Dataset content:
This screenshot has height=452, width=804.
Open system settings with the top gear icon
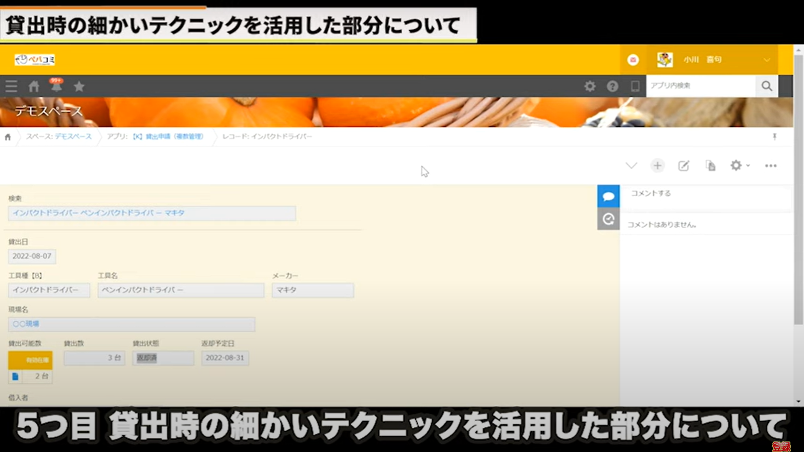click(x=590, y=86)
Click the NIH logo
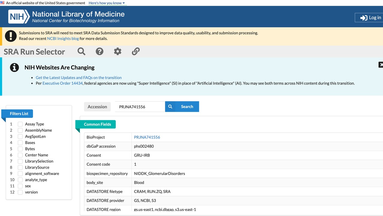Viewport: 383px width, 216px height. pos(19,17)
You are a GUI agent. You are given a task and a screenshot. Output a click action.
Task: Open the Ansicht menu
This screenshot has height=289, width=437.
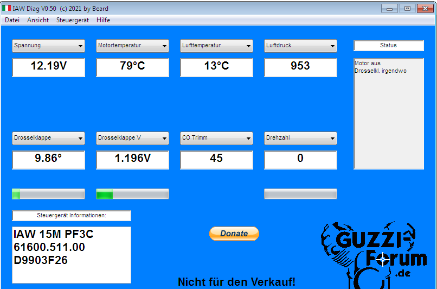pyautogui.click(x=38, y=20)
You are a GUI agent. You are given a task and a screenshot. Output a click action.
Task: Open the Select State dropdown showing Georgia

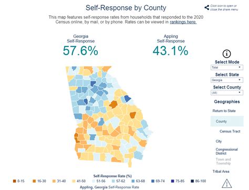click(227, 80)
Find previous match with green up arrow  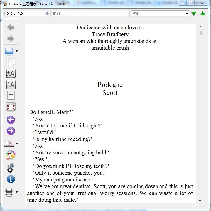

Task prompt: Rewrite the part of the material that starts with the line containing "Click the NIH logo" and runs to the end, swapping "Georgia" for "Ohio" and keeping everything else the same. Leave the pictures out.

Answer to this exercise:
Click the NIH logo
Viewport: 383px width, 216px height. pos(19,17)
You are a GUI agent. You are given a task and a screenshot. Output a click action.
Task: Open the Ansicht menu
This screenshot has height=289, width=437.
pyautogui.click(x=38, y=20)
You are a GUI agent. You are given a task and a screenshot. Output a click action.
Task: Open the Select State dropdown showing Ohio

click(227, 80)
Find previous match with green up arrow  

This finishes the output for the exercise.